Endowments’ and foundations’ exposure to marketable alternatives in the second quarter stabilized and will hold steady for the next year, NEPC, an investment consulting firm to these investors, reported Tuesday.
Sixty-eight percent of endowments and foundations polled by NEPC in July reported that more than 10% of their portfolios were allocated to marketable alternatives, including hedge funds.
This compares with 45% of respondents that had at least 10% allocated to hedge funds in a similar survey last year.
Asked to look ahead to the next 12 months, 65% of respondents in the latest poll said they planned to maintain portfolio exposure, while 16% each said they would modestly increase or decrease exposure.
NEPC’s study found that both liquid and illiquid marketable alternatives had gained significant traction. Forty-eight percent of respondents said they used both, while 26% used only liquid and 13% illiquid.
Respondents’ investment preferences:
- Direct hedge funds — 50%
- Funds of hedge funds — 40%
- Global asset allocation — 32%
- Liquid alternatives — 18%
“Despite some criticism about high fees, most endowments and foundations consider marketable alternatives a vital component of their portfolios,” Kristin Reynolds, a partner in NEPC’s endowment and foundation practice, said in a statement.

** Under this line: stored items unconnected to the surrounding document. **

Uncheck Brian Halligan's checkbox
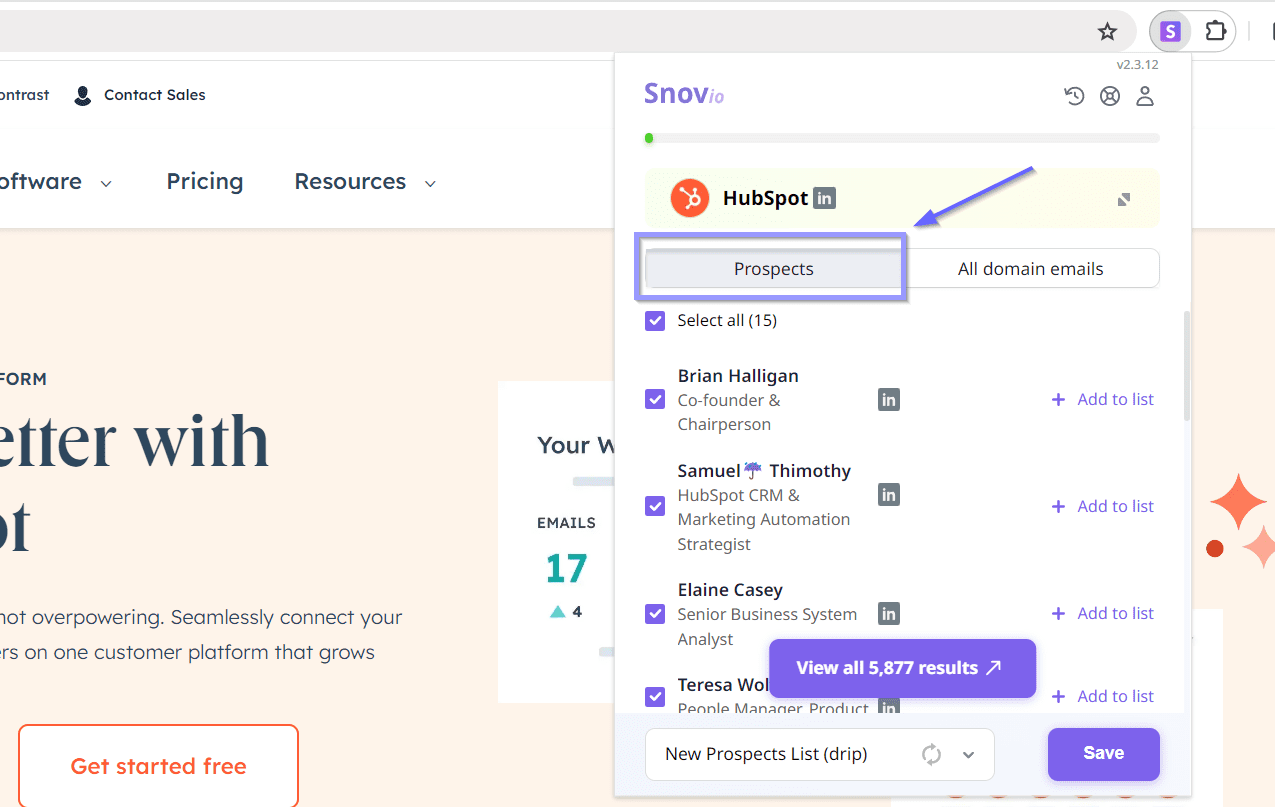(x=655, y=399)
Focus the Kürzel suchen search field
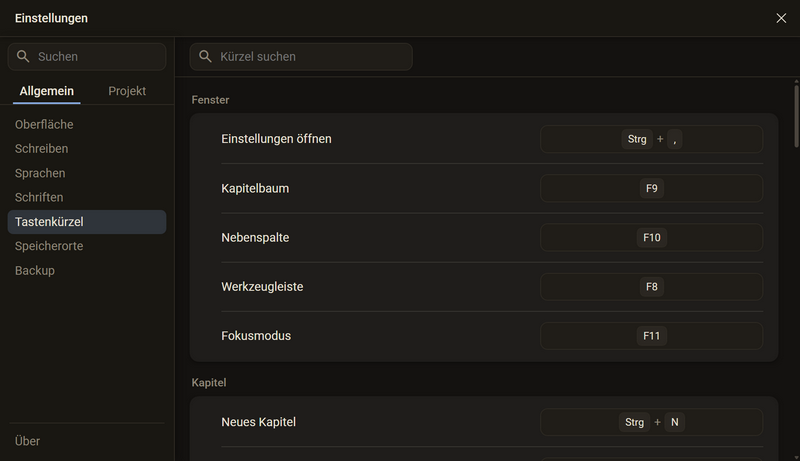Image resolution: width=800 pixels, height=461 pixels. [301, 57]
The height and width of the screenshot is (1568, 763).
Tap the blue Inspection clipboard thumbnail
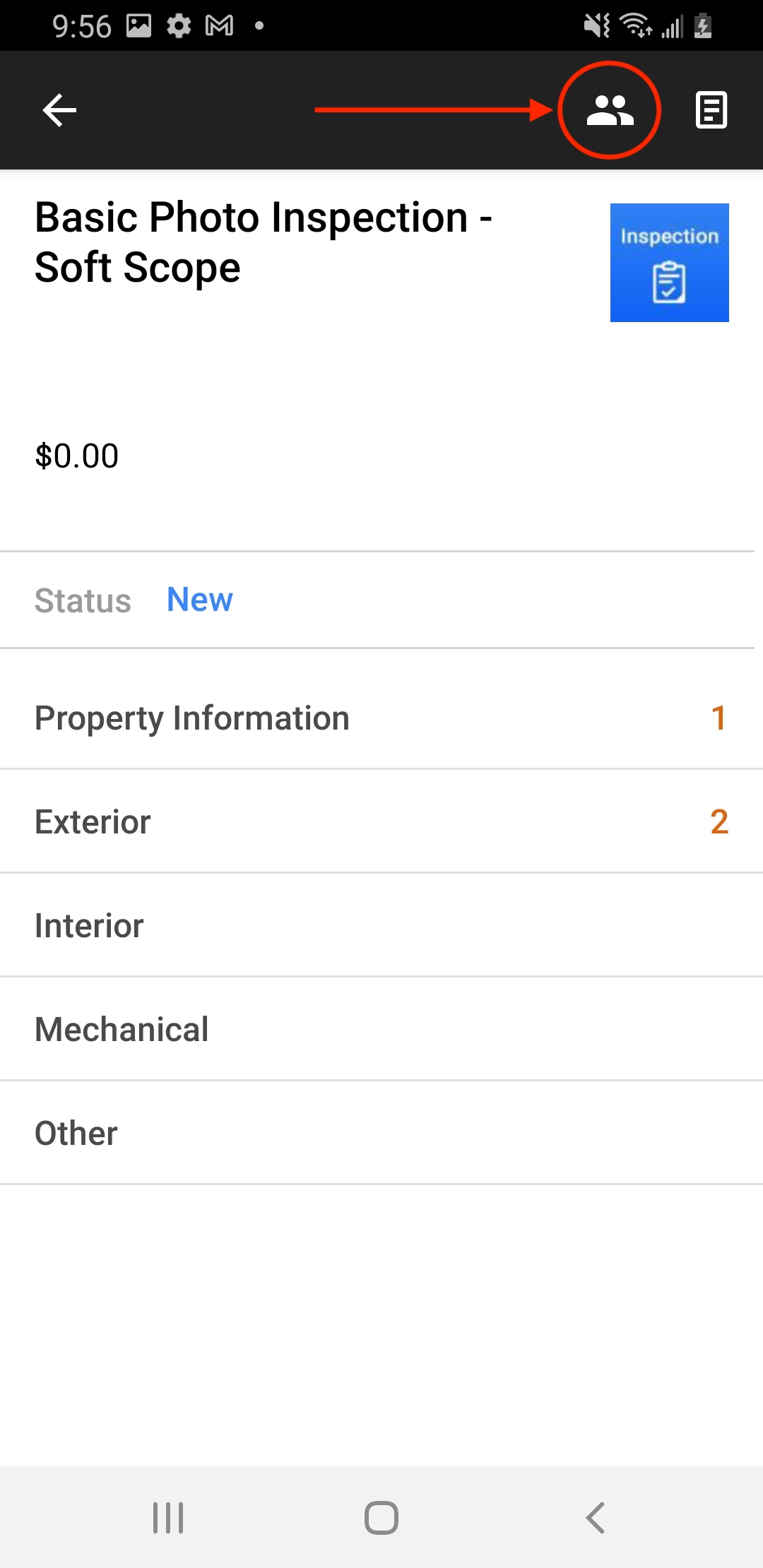pyautogui.click(x=670, y=263)
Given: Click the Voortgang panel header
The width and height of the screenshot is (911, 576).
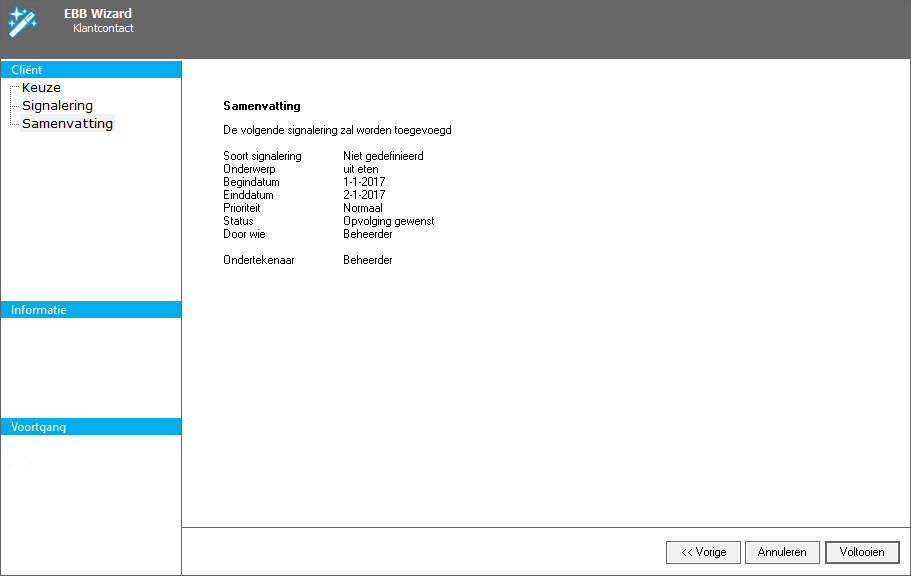Looking at the screenshot, I should point(91,427).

Reynolds said the role of alternatives in these investors’ portfolios was unlikely to decrease any time in the foreseeable future.
“Investors value the benefits that alternative strategies provide, especially because of lingering concerns about the impact that global economic and geopolitical uncertainties could have on portfolios,” she said.
Still, the survey found that investing in marketable alternatives had both advantages and disadvantages for investors. Eighty-one percent of respondents cited “portfolio diversification” as the top benefit, with 61% reporting “risk management.”